> PROBLEM: Within the material below, filter for lines that hold the word "dropdown".

> DATA SUPPLIED:
::::::

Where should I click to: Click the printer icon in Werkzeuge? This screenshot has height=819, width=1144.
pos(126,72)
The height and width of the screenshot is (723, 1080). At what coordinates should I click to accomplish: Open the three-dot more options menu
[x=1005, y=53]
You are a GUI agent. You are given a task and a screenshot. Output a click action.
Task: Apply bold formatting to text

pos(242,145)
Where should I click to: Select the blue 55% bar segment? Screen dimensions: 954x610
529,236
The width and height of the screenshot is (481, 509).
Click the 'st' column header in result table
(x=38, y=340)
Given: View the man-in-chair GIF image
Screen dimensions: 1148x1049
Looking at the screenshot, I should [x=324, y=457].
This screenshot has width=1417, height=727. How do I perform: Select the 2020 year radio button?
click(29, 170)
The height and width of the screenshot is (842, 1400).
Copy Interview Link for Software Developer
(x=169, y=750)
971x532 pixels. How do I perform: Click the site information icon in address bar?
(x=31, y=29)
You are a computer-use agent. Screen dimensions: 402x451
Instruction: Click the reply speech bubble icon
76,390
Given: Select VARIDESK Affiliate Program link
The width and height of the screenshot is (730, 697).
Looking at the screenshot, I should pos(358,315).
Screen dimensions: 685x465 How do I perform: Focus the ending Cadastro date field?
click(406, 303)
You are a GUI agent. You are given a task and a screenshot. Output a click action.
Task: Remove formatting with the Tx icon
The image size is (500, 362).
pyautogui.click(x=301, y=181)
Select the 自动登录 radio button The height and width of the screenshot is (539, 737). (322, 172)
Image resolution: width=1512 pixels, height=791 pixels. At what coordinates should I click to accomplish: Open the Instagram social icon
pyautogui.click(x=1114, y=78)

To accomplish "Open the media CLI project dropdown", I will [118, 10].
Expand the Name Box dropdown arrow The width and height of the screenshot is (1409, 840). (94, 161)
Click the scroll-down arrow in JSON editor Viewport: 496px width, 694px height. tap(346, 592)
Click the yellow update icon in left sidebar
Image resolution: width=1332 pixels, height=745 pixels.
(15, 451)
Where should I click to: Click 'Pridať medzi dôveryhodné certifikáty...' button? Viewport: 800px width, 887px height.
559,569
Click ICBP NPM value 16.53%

::::::

> OUTPUT OF THE TASK:
To accomplish "Open the media CLI project dropdown", I will [118, 10].
Expand the Name Box dropdown arrow The width and height of the screenshot is (1409, 840). (94, 161)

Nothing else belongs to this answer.